The movie does at least try to be objective in the debate over Colton's experiences but fails quickly on both ends. Colton's story is easily thrown out and labelled to be false because of a later scene where he re-enters into heaven "for a short time" by staring straight into the sun. That's not a joke, it's a real scene. But the other side of the debate isn't even better: The skepticism and jeering by the other townsfolk is such a turn on the dime from has been established before. You see these people listen closely to the sermons, all mingle at the local diner and play baseball together and then boom, people like Margo Martindale and Thomas Haden Church are now unexpectedly prudish towards the Burpos. This type of bipolar characterization is customary for a Christian film and screenwriter Chris Parker has some more to stupidly deal out. For example, Kinnear at one point meets and talks with a female college professor and she, like other higher learning figures in these movies, is depicted to be a harsh atheist, who may or may not lost a loved one and just needs one good sermon to win them back into the flock. Then of course, there is the good old Christian film cliche of flat-out lying to the audience: Kinnear searches on Wikipedia for "near-death experience", in order to continue to find out any possible answers for Colton's behavior. The website instead re-directs him to the page of "hallucination". Anyone with half a brain and a working keyboard can spot this goof.

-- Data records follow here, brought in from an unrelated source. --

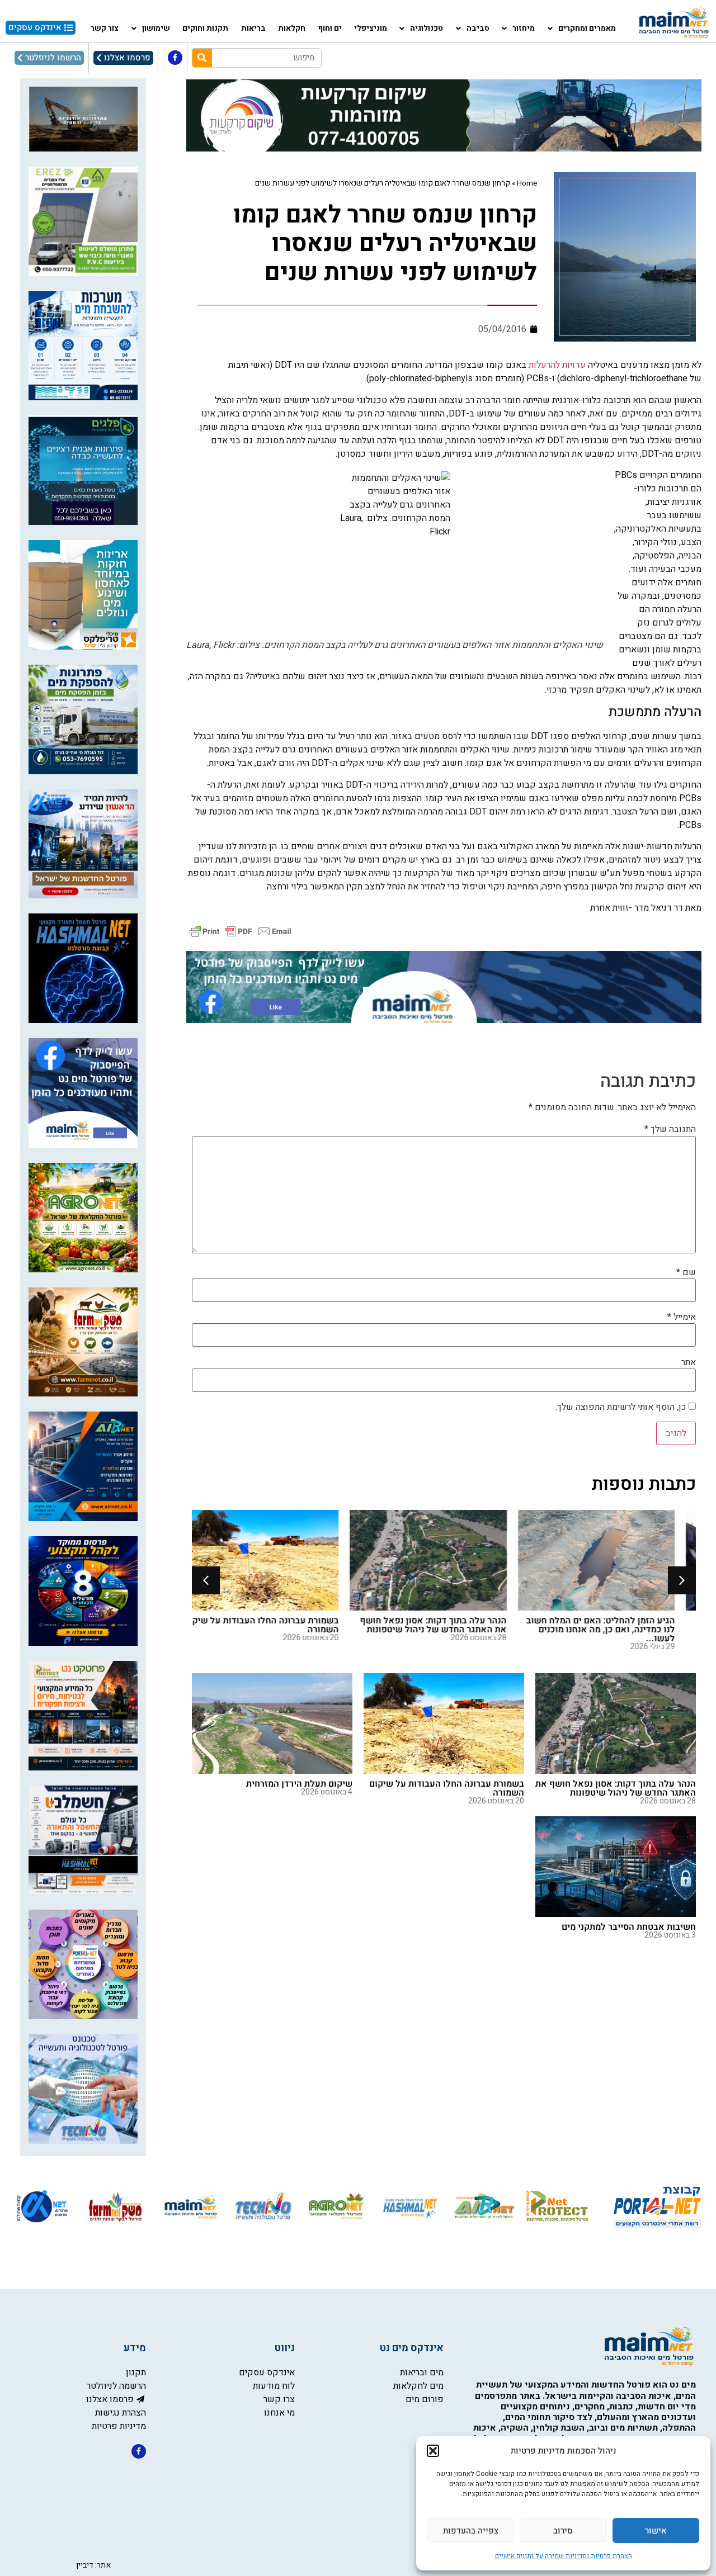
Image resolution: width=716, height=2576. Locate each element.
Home (527, 183)
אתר (688, 1362)
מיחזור (523, 28)
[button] (433, 2450)
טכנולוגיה (426, 28)
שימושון (156, 28)
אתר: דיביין (93, 2565)
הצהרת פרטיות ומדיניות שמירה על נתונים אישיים (563, 2556)
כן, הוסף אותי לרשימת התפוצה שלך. (622, 1407)
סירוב (563, 2531)
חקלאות (291, 28)
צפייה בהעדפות (470, 2531)
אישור (656, 2531)
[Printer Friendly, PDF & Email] (240, 931)
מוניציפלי (370, 28)
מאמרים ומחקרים (587, 28)
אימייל (681, 1317)
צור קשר (105, 28)
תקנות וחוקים (205, 28)
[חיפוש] (202, 58)
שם (686, 1272)
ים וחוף (330, 28)
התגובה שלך (670, 1129)
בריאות (253, 28)
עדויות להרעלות (557, 365)
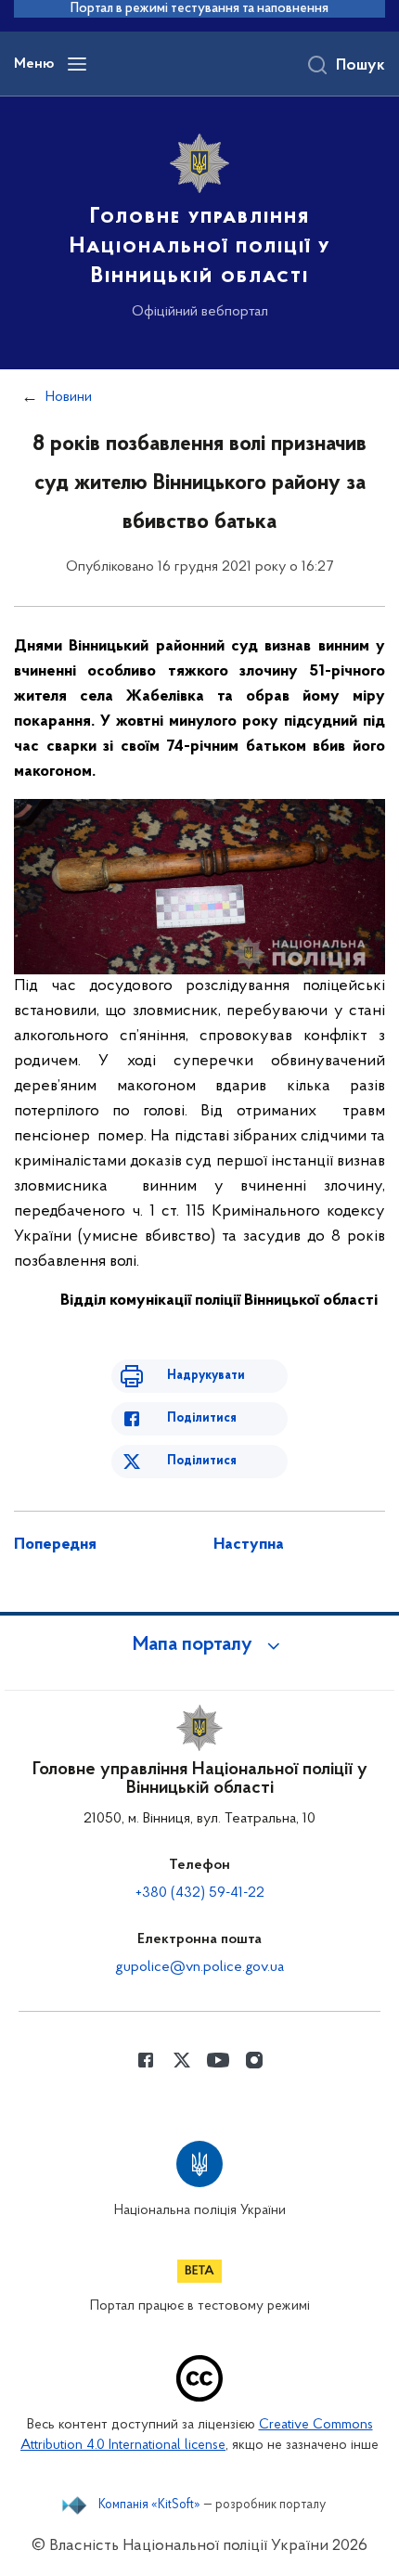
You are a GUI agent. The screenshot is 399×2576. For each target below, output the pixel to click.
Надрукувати (206, 1376)
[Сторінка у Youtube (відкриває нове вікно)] (218, 2060)
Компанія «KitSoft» (149, 2505)
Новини (68, 397)
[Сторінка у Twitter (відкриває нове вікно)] (182, 2060)
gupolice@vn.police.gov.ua (199, 1967)
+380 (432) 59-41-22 (199, 1893)
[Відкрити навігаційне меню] (77, 64)
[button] (199, 1645)
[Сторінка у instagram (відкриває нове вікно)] (254, 2060)
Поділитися (202, 1418)
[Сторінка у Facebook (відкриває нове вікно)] (146, 2060)
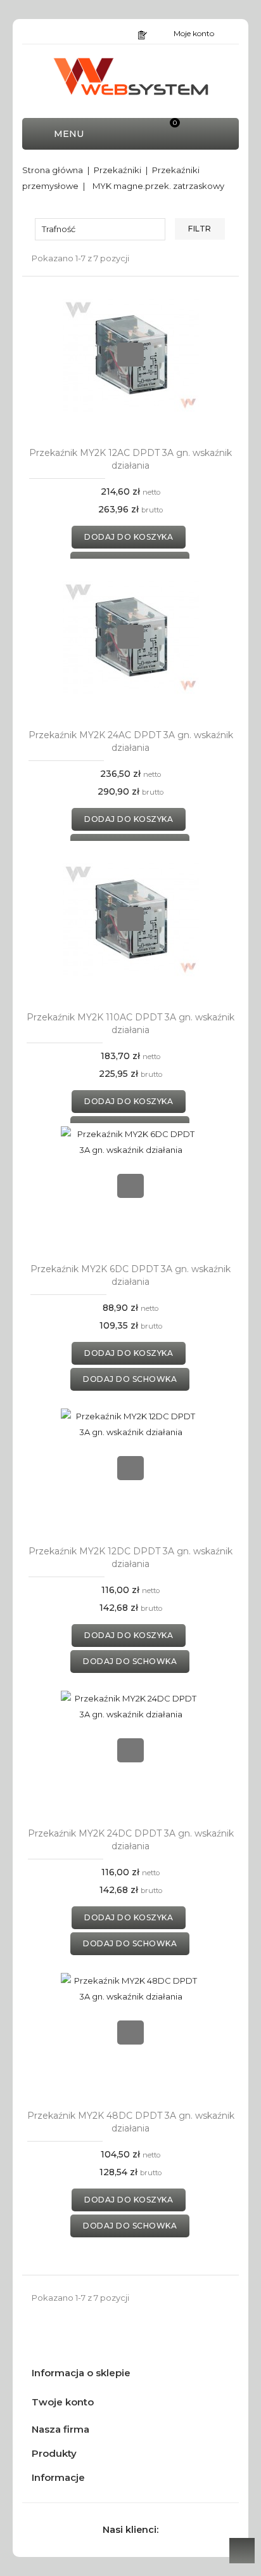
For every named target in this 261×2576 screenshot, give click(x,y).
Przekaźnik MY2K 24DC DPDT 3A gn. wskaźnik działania (131, 1840)
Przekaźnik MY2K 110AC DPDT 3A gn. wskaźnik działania (130, 1024)
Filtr (200, 228)
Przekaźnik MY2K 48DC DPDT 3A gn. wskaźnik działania (130, 2122)
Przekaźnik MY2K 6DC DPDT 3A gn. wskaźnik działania (130, 1275)
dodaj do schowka (130, 1379)
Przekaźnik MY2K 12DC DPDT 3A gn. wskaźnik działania (130, 1557)
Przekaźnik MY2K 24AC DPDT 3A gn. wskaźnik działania (131, 741)
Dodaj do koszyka (128, 537)
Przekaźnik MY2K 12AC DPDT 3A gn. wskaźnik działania (130, 459)
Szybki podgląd (130, 354)
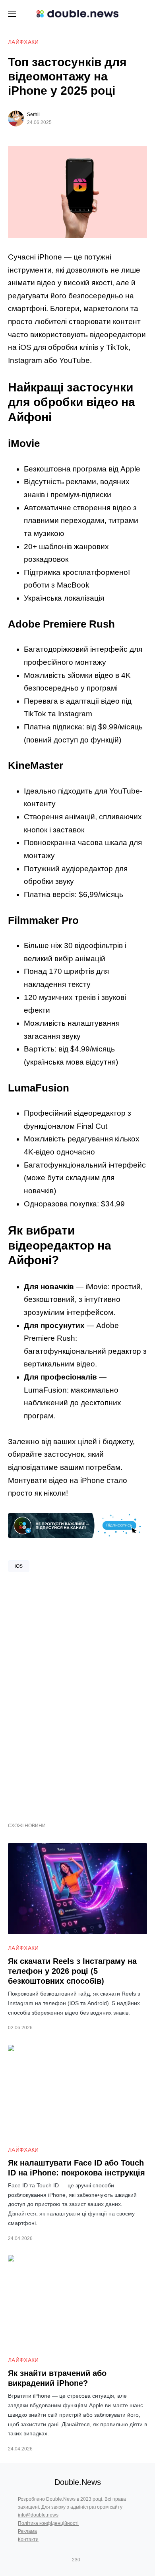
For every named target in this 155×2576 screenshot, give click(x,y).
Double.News (77, 2482)
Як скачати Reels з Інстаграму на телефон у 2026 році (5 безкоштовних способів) (72, 1971)
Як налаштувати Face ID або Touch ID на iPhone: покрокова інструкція (76, 2167)
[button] (12, 14)
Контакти (28, 2539)
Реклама (27, 2531)
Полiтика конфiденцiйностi (48, 2523)
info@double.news (38, 2515)
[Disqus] (77, 1694)
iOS (19, 1566)
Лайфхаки (23, 42)
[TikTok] (87, 2559)
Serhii (33, 114)
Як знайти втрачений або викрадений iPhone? (57, 2378)
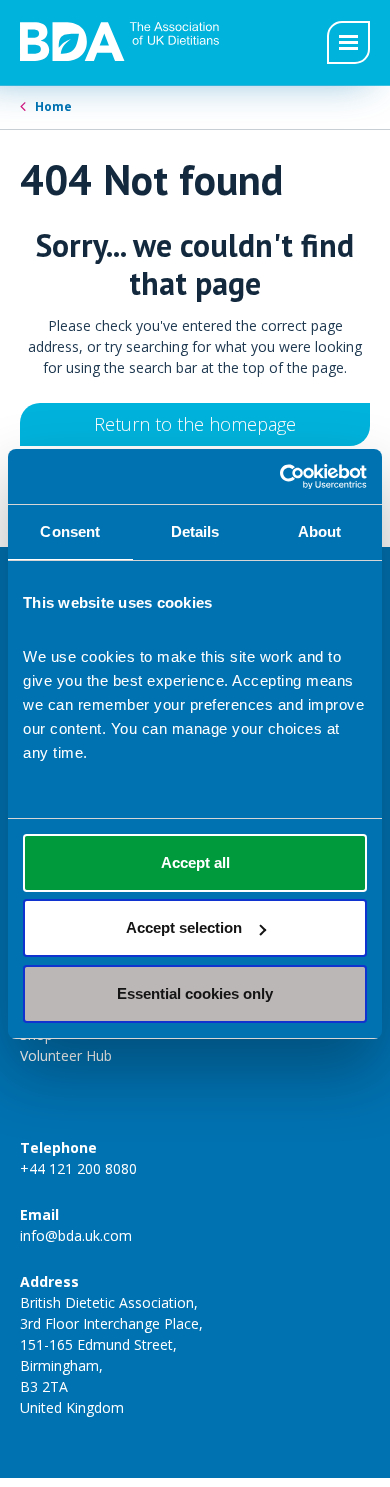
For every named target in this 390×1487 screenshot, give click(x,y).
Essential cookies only (195, 993)
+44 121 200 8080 (78, 1168)
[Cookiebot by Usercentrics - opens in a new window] (280, 477)
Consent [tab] (70, 531)
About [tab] (320, 531)
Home (53, 106)
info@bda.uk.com (76, 1235)
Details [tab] (195, 531)
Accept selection (184, 927)
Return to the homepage (195, 424)
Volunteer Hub (66, 1055)
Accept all (195, 862)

This is labelled as being set in the present day, yet the real-life story took place in 2004. If you accept the established timeline, it doesn't explain why someone as busy as Kinnear's character is still carrying around a flip-top cell phone. But if you accept the time-frame of 2004, then you are treated to seeing everyone possessing a Sony Vaio laptop computer, which were popular at the time, and the fact that the Brupo family owns a Sony PS3, which wasn't even shipped out until 2006. The presence of Vaio computers everywhere is eye-rolling, plus the many mentions of Kinnear working for Overheard Door is a bit understandable, but the utterly despicable hard shill of Spider-Man is unfathomable. Spider-Man is everywhere in this picture, often seen as an action figure being carried all-around by Colton. When Colton is really sick and they want to show the dread of losing a child, the makers don't focus on the parents, they focus on the falling Spider-Man figure in slow-motion. But the crowning "achievement" comes when Dad talks with Colton one night in his bed. The camera is pulled way, way back in order to showcase Colton's "Spider-Sense" lamp shade, an Amazing Fantasy #15 poster, a generic Spider-Man poster, and a Spider-Man kids book on his bedside table. In case you forgot, Sony owns the movie rights to the Spider-Man franchise, with one coming in a few weeks, and they want to remain holding on to them. What a disgrace.


This isn't a movie made to support love for religious bonding or community togetherness. It was made to sucker in money by the barrel-full. I feel so bad for Kinnear, Church, and Martindale for wasting their talents in the piece of Christian filth. I just hope that God will forgive all those who were involved in this tedious cash-grab.